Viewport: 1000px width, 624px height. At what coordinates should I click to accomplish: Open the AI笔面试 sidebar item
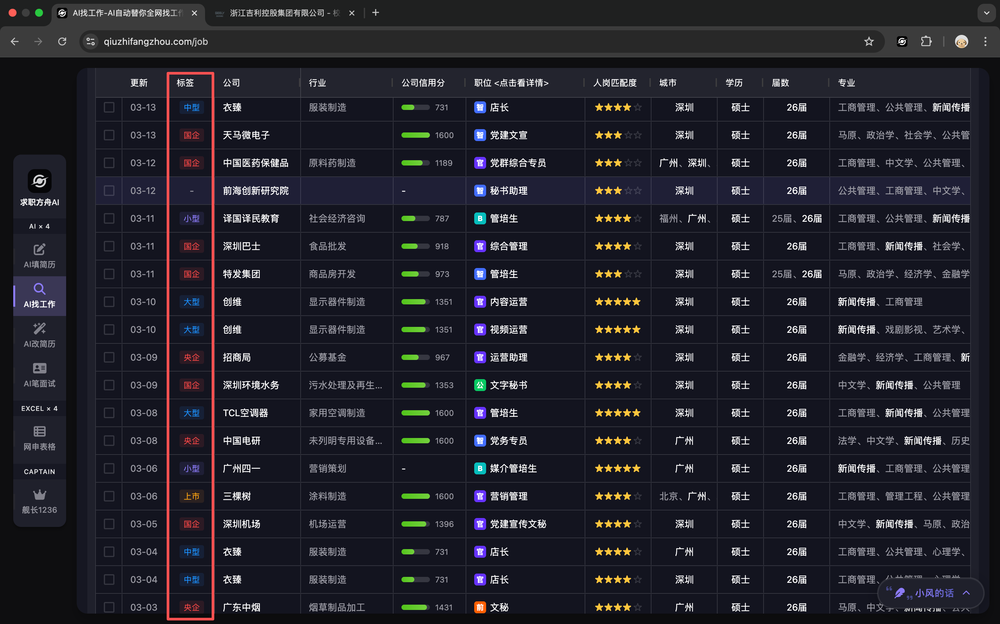coord(40,375)
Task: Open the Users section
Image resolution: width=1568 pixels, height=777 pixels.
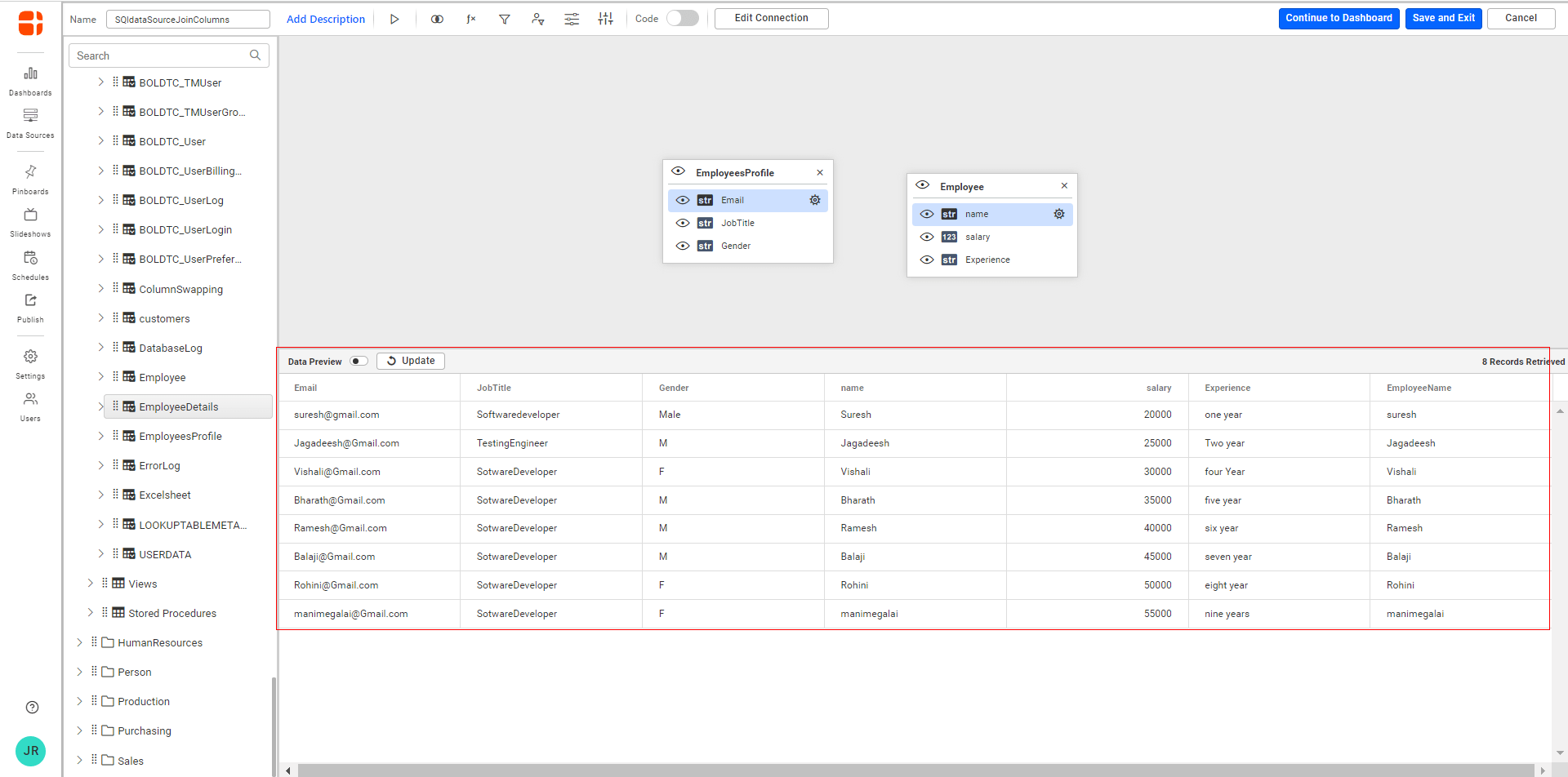Action: tap(30, 402)
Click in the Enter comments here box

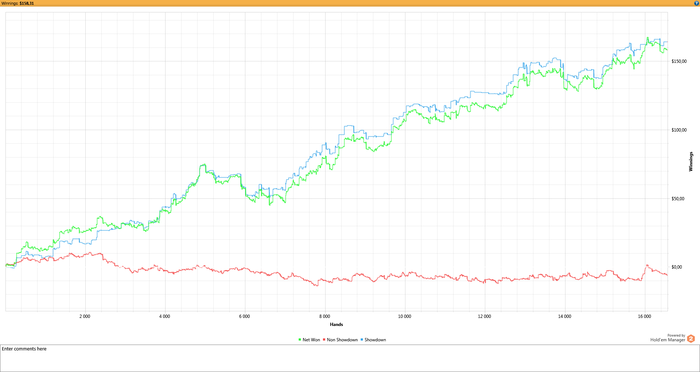tap(350, 358)
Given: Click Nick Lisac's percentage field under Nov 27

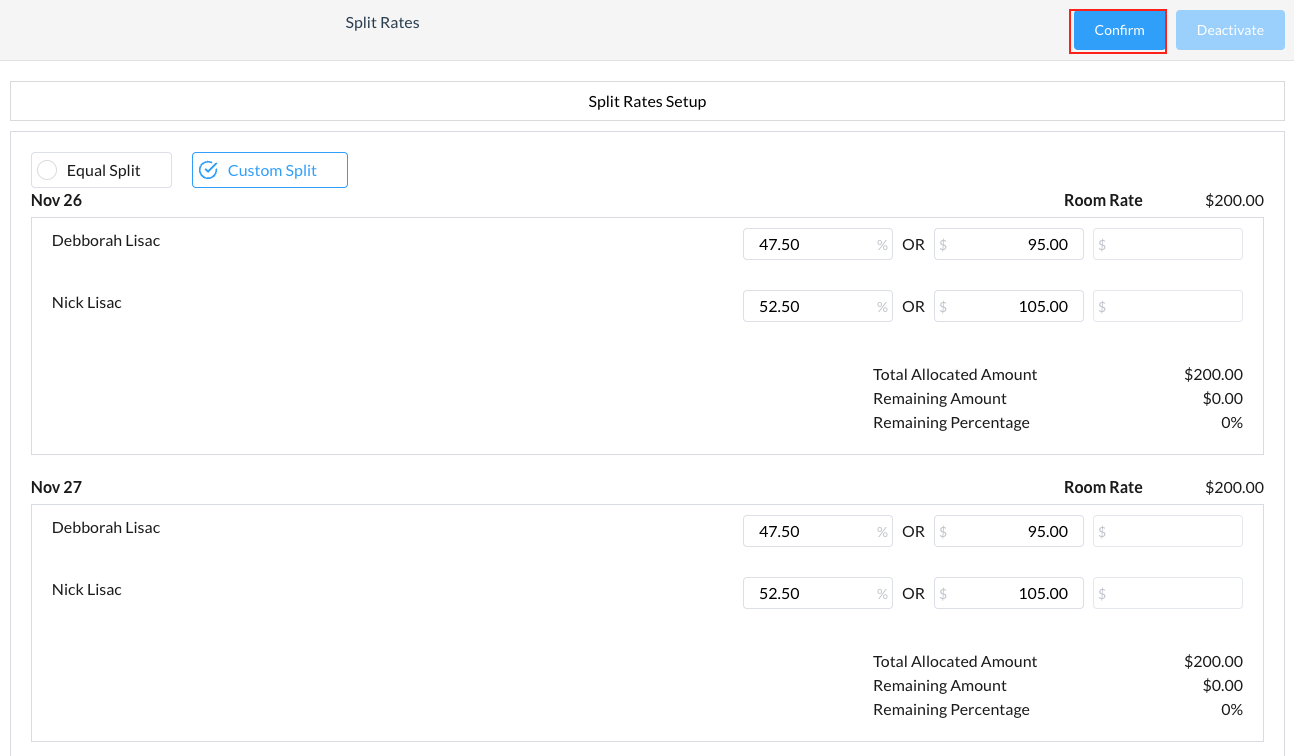Looking at the screenshot, I should pyautogui.click(x=817, y=593).
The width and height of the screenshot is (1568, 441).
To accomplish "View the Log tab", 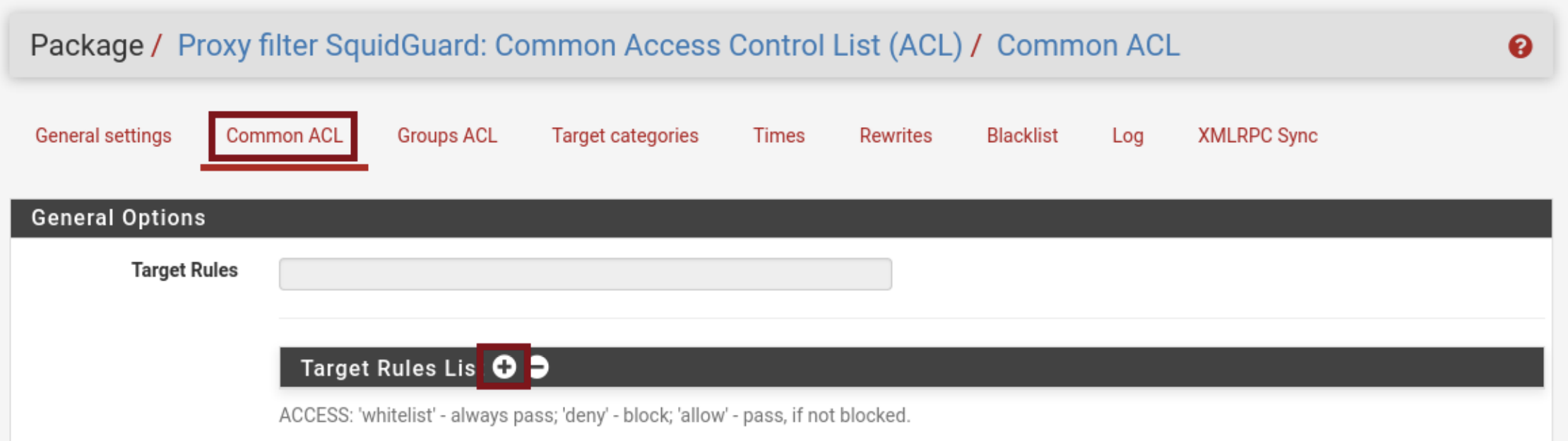I will [1127, 136].
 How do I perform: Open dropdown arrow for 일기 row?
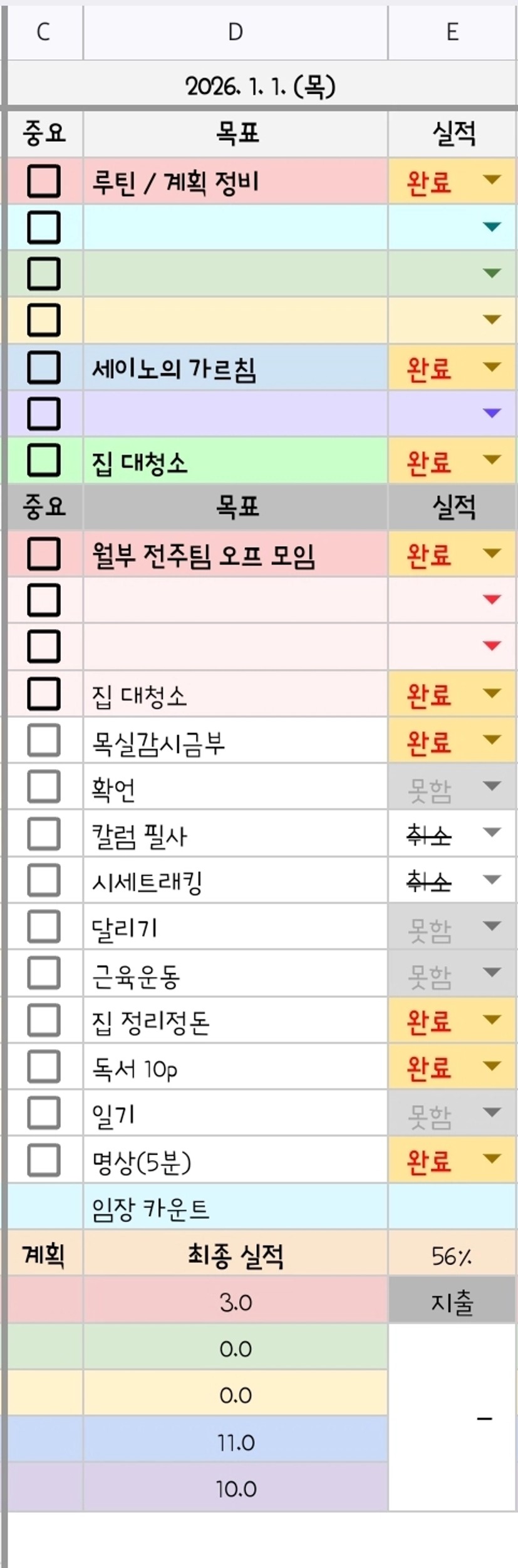pos(492,1113)
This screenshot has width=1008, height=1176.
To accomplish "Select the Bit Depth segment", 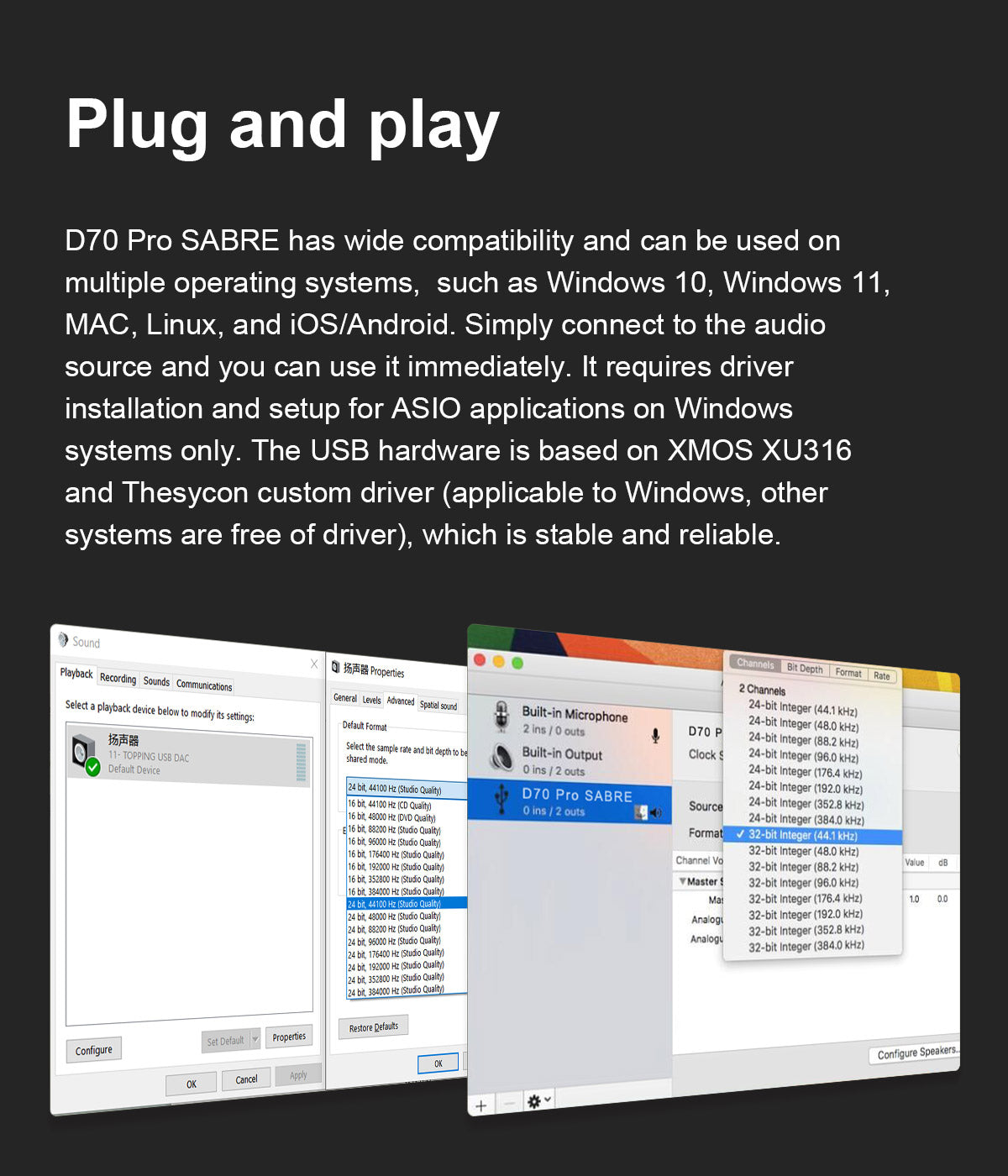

··········

Work to be completed. Starting from the first line of the entries above and going through the line with "Looking at the", output those lines as a numbered list, skipping blank lines and leaving out the pictures.

Answer to this task.
1. Viewport: 1000px width, 624px height. At what coordinates should I click to accomplish: Open the AI笔面试 sidebar item
2. coord(40,375)
3. Task: Open the Users section
4. Image resolution: width=1568 pixels, height=777 pixels.
5. Action: tap(30, 402)
6. Click in the Enter comments here box
7. tap(350, 358)
8. Given: Click Nick Lisac's percentage field under Nov 27
9. Looking at the screenshot, I should pyautogui.click(x=817, y=593).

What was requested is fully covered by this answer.